**DATASET CONTENT**
────────

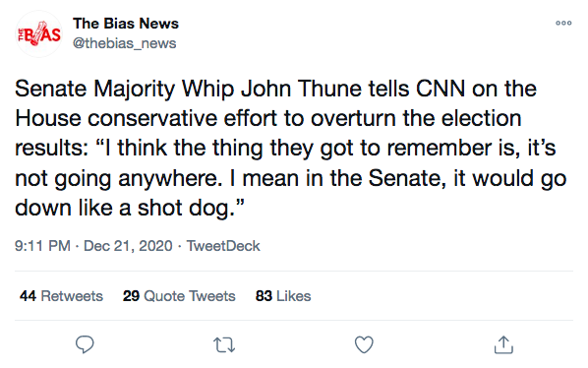Retweet using the arrows icon
The image size is (588, 368).
click(224, 344)
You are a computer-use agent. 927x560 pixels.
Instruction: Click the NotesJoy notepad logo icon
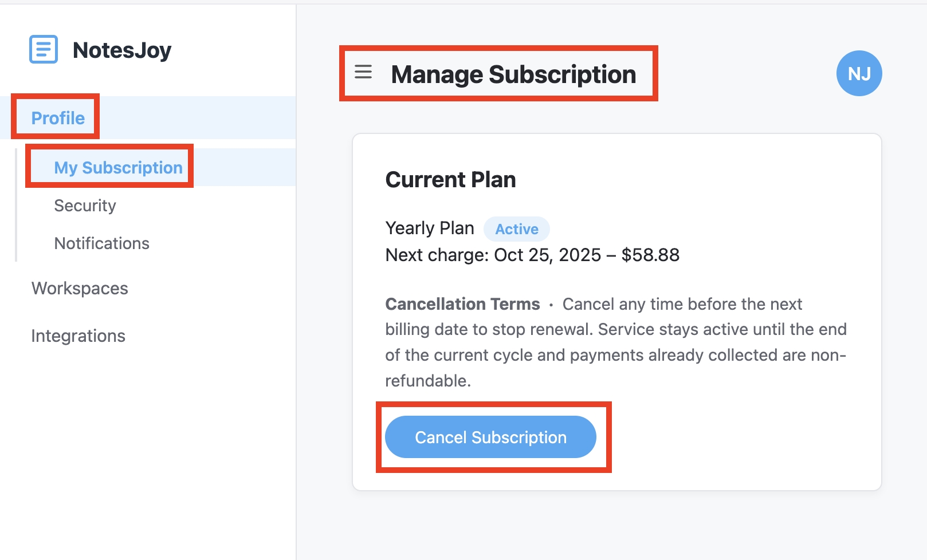point(44,49)
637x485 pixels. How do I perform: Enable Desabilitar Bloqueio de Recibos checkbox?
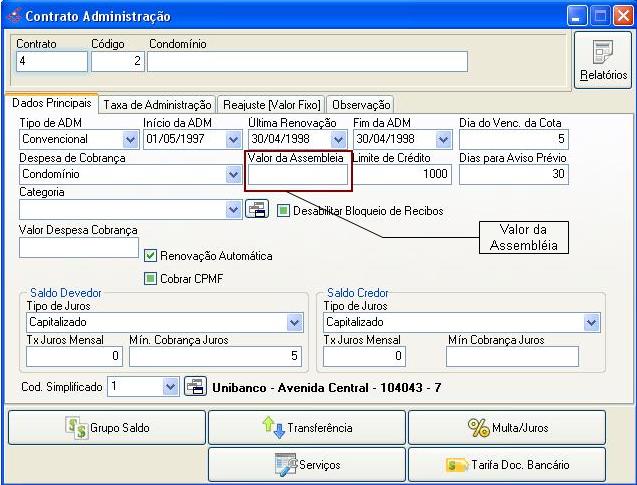[284, 211]
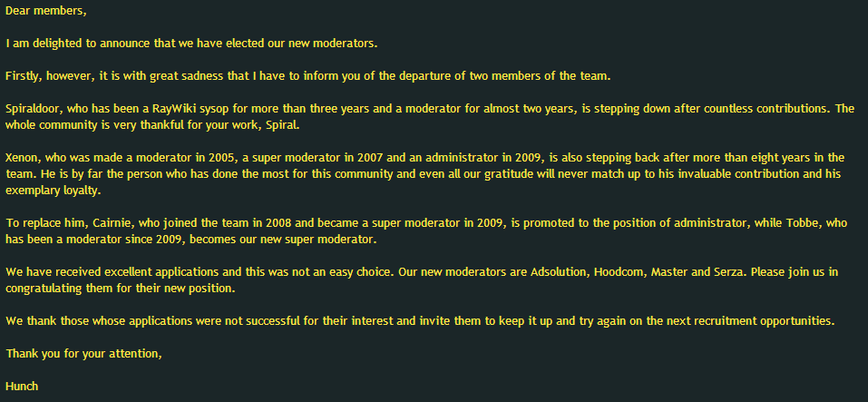Click the Hunch signature at bottom

click(22, 387)
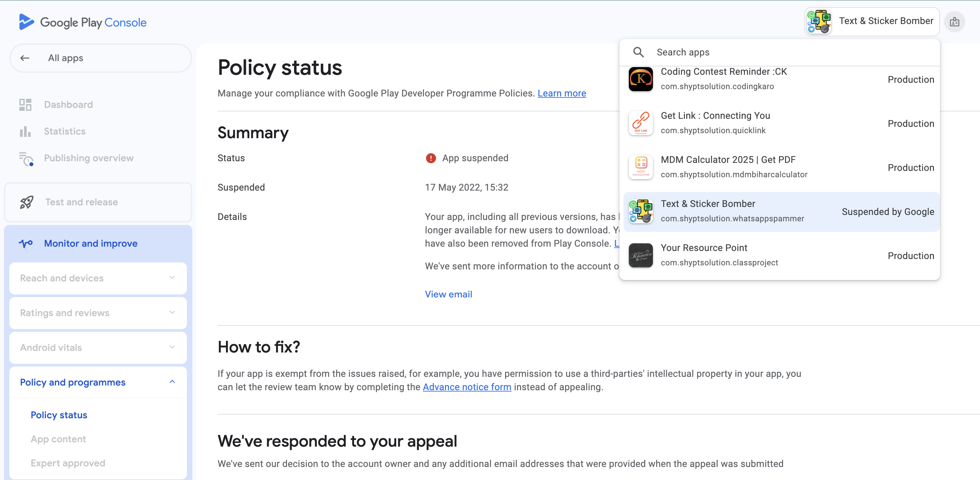The image size is (980, 480).
Task: Open the Dashboard grid icon
Action: [x=25, y=105]
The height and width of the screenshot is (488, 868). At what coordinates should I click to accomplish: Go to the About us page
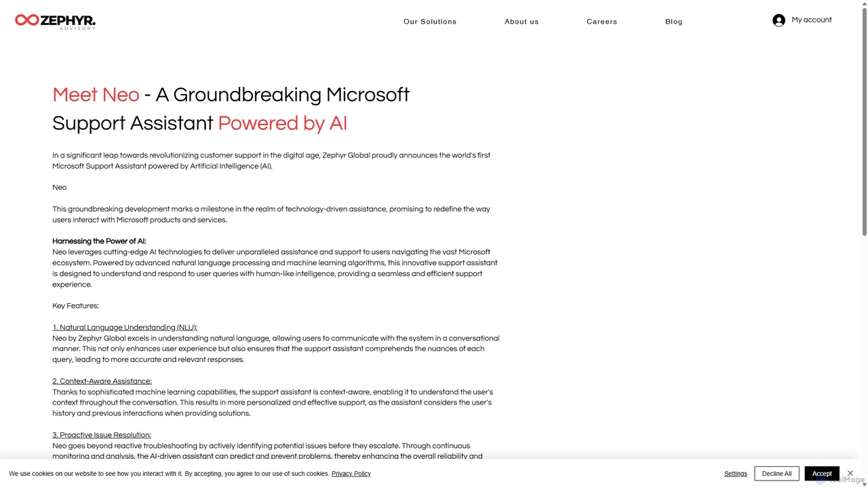coord(521,22)
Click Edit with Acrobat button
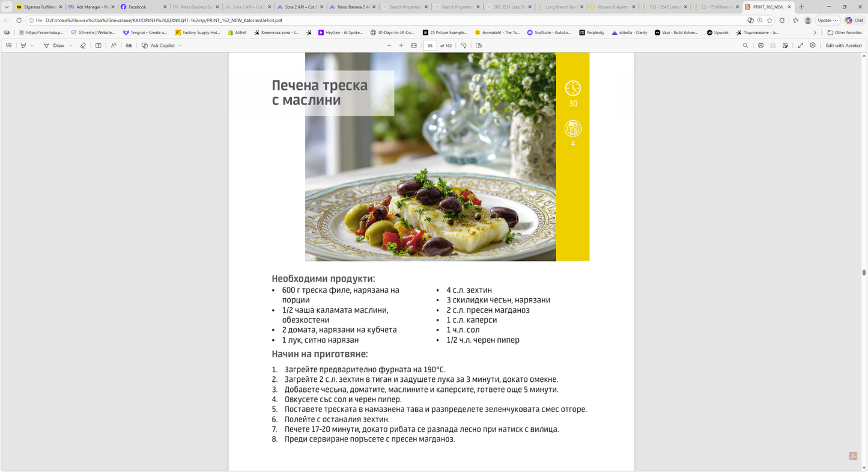Viewport: 868px width, 472px height. tap(843, 46)
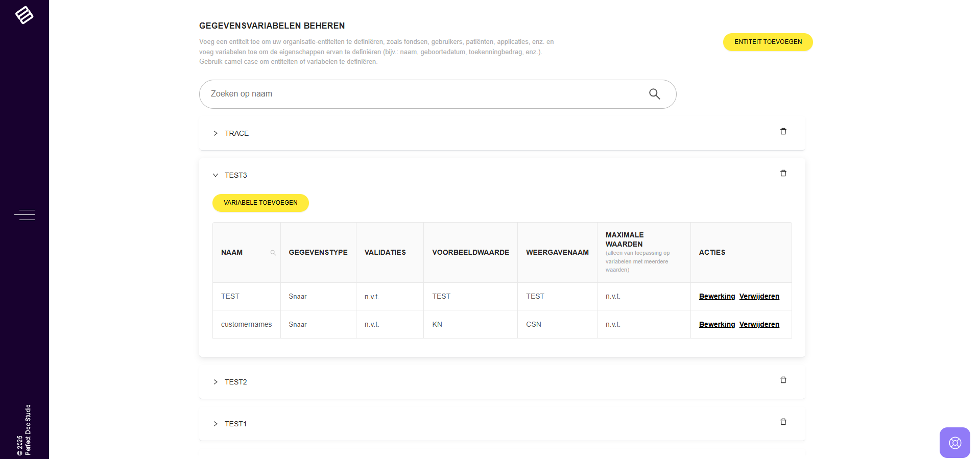Delete the TEST3 entity via trash icon
980x459 pixels.
point(783,174)
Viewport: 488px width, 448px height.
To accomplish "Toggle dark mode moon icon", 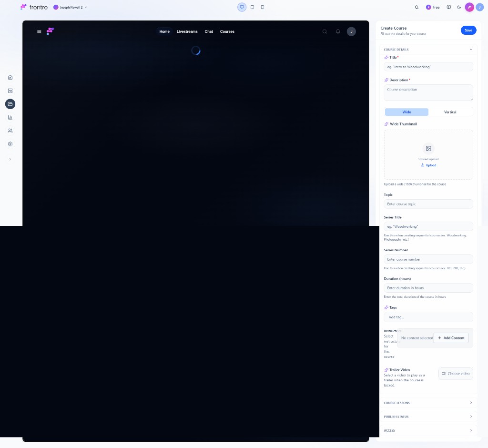I will 459,7.
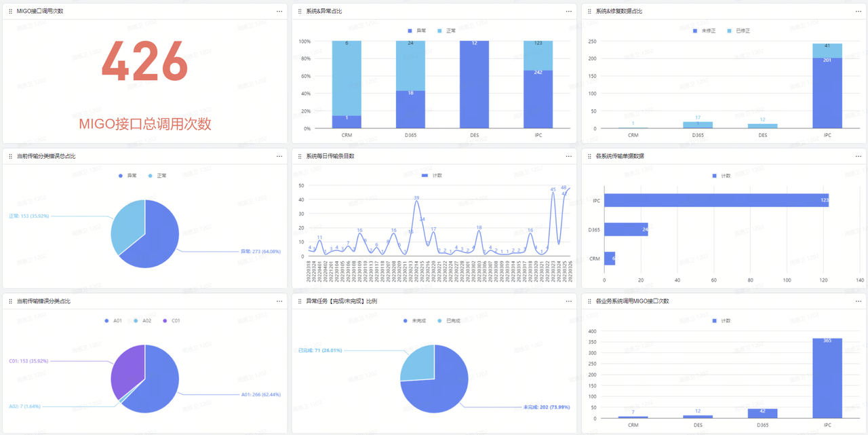The image size is (868, 435).
Task: Click drag handle icon of 当前传输错误分类占比 panel
Action: point(10,301)
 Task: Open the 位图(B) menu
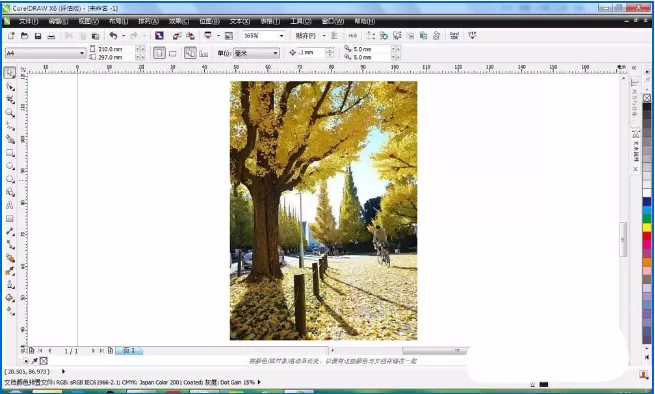pyautogui.click(x=209, y=21)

────────

**TASK**
Give back exactly the lines above from the one with "637x485 pixels. How" through the one with "Viewport: 488px width, 448px height.", both included. Pictures don't belong in the copy.

**RESULT**
637x485 pixels. How do I perform: Enable Desabilitar Bloqueio de Recibos checkbox?
[284, 211]
Click the Hunch signature at bottom

click(22, 387)
The image size is (980, 480).
Task: Open the Dashboard grid icon
Action: [x=25, y=105]
The height and width of the screenshot is (488, 868). At what coordinates should I click to accomplish: Go to the About us page
coord(521,22)
Click Edit with Acrobat button
Viewport: 868px width, 472px height. tap(843, 46)
Delete the TEST3 entity via trash icon
980x459 pixels.
point(783,174)
Viewport: 488px width, 448px height.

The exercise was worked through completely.